Sayers resigns, will be registered as sex offender
By Michael Turton
Joseph Sayers, the Haldane High School teacher charged with attempted dissemination of indecent materials to a minor last April, has resigned his teaching position and will soon be sentenced after having pled guilty.
In an email to Philipstown.info, Tracy Everson, deputy communications director with the Westchester County District Attorney’s Office, said Sayers will be sentenced to time-served and “shock probation” on June 11. Shock probation “usually includes weekends in jail or a short period of jail time,” she said. Sayers will be on probation for five years with sex offender conditions and will be required to register as a sex offender after a hearing is held to determine at what level.

New York state classifies sex offenders in three categories, Level 3 being the most serious. Level 1 offenders are required to register for a minimum of 20 years while Level 2 and Level 3 offenders are registered for life. Sayers’ resignation from Haldane was part of a plea agreement he agreed to in court on March 19, when he pled guilty to Attempted Dissemination of Indecent Material to a Minor, a class “E” felony.
Superintendent of Schools Mark Villanti said that Sayers tendered his resignation last week. School Board trustees accepted the resignation on April 25. As required by New York state education law, he had been on paid leave since the time of his arrest, pending the outcome of the charges against him.

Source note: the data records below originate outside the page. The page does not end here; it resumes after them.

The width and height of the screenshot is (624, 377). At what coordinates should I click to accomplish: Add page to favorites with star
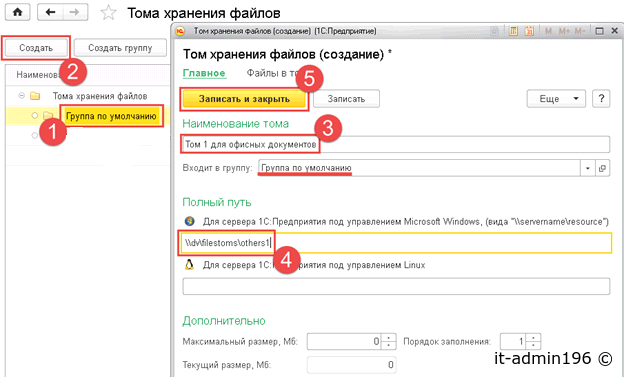pos(108,13)
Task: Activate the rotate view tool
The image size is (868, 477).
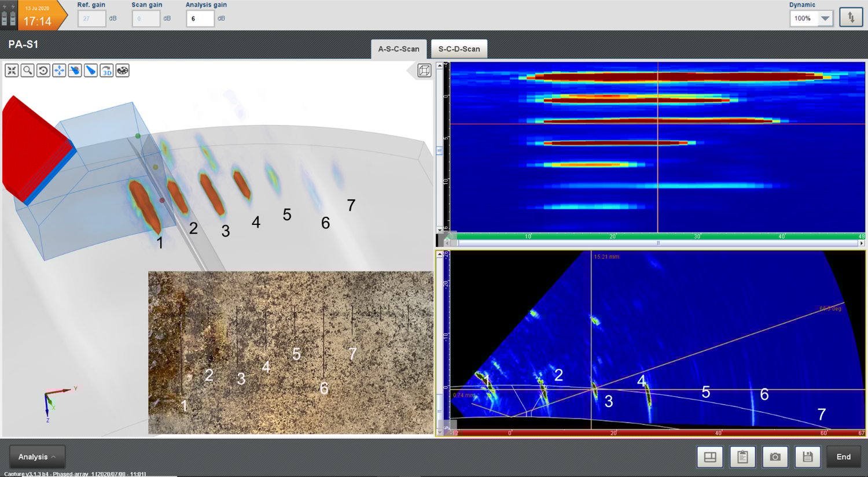Action: [x=43, y=70]
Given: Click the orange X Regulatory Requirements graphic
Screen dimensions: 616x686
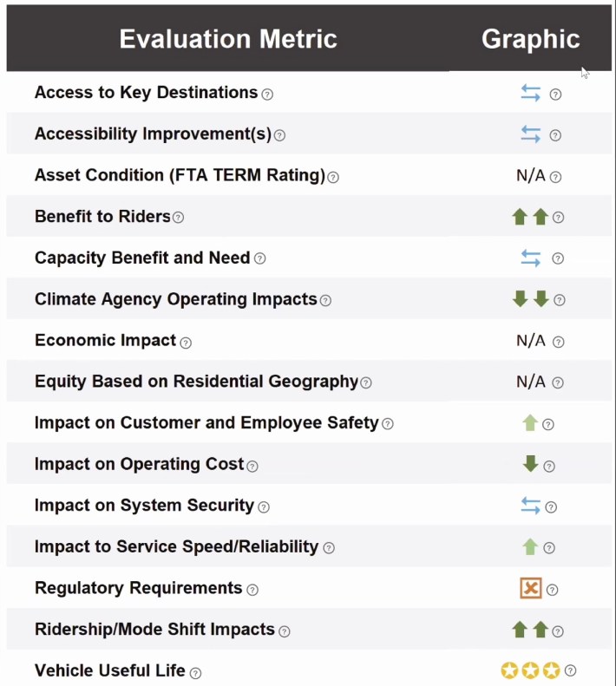Looking at the screenshot, I should point(530,589).
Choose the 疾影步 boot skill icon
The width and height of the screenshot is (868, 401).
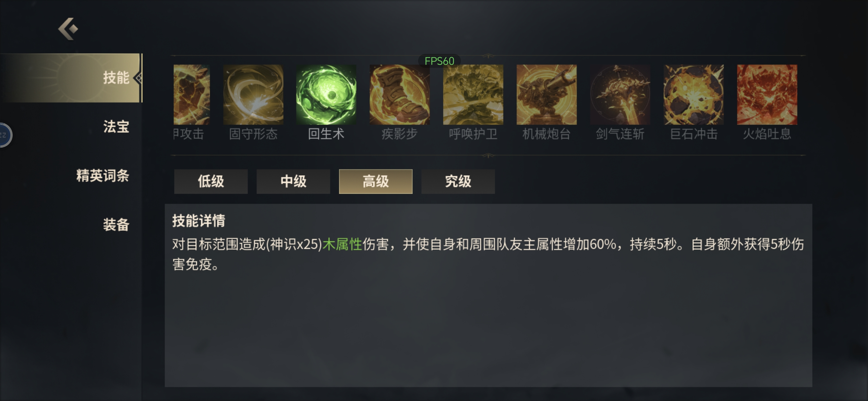pos(399,95)
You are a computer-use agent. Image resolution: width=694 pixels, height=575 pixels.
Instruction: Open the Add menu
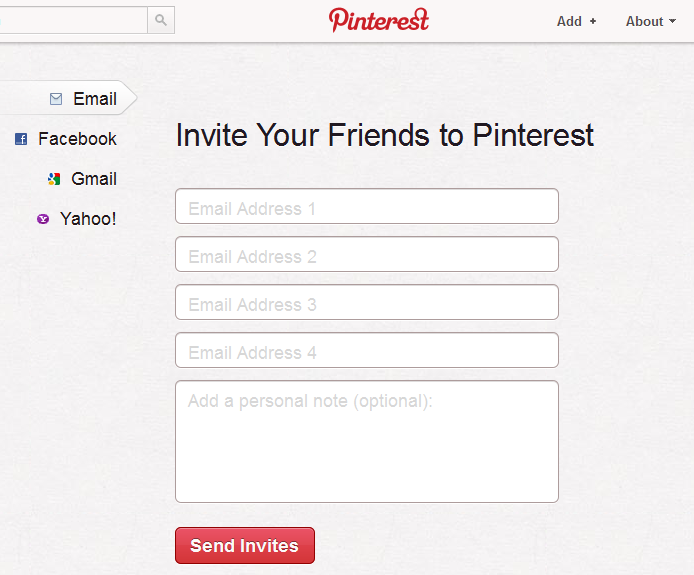coord(577,21)
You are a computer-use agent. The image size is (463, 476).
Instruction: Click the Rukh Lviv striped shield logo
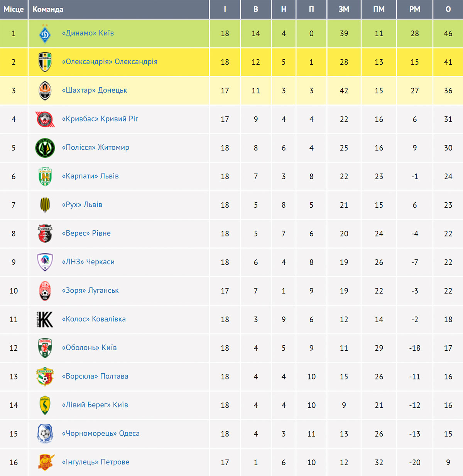[x=45, y=205]
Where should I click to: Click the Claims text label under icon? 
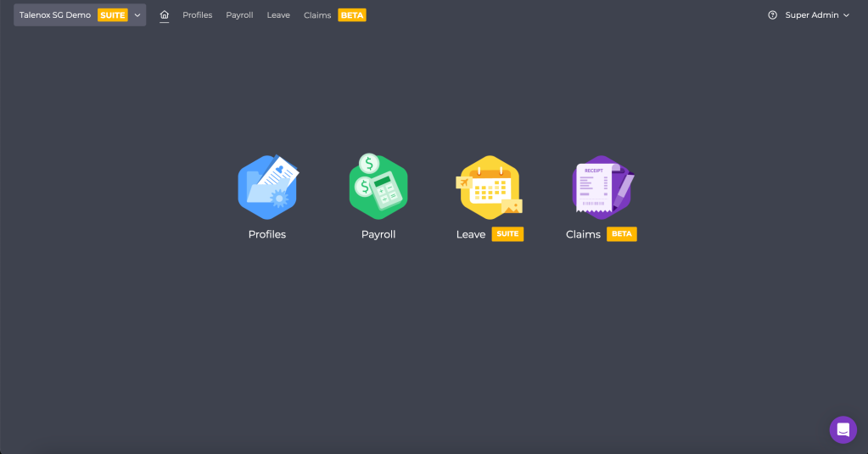pyautogui.click(x=583, y=234)
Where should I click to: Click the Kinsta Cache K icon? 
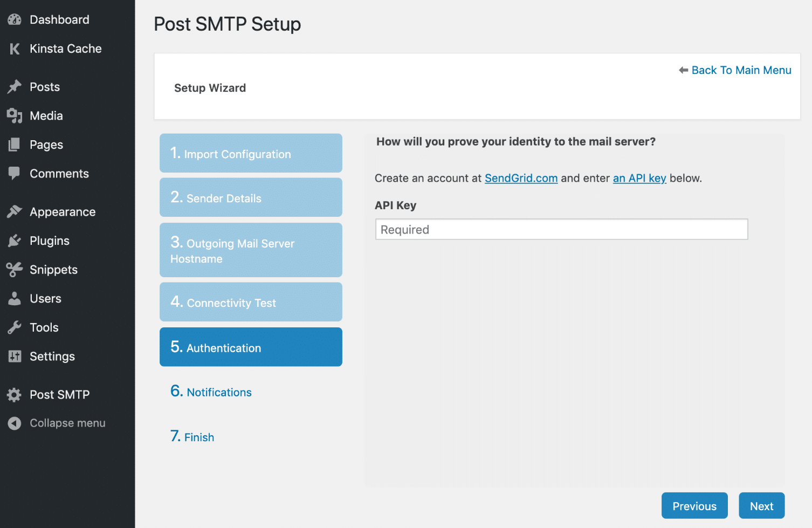14,49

A press release issued by Westchester County District Attorney Janet DiFiore on April 3, 2012, stated that Sayers engaged in a series of conversations with an undercover investigator who assumed the role of a 15-year-old girl in an Internet chat room. The online conversations took place between March 5 and April 3, 2012. The release also said the undercover investigator clearly identified herself as a 15-year-old and that Sayers “discussed specific sexual acts, in which he would like to engage.”
Sayers taught grades 10-12, including Advanced Placement (AP) United States History, AP Government and Politics, Participation in Government and Economics. Immediately after the arrest, veteran teacher Dennis Cairl came out of retirement to take over Sayers’ classes. Melissa Seideman now teaches those courses and has been hired as a full-time probationary teacher.
“She has excelled with us and uses technology extensively in her classroom,” Villanti said of Seideman, who graduated magna cum laude from IthacaCollege with a bachelor’s degree in social studies education. She also holds a master’s degree in education from the University of New England.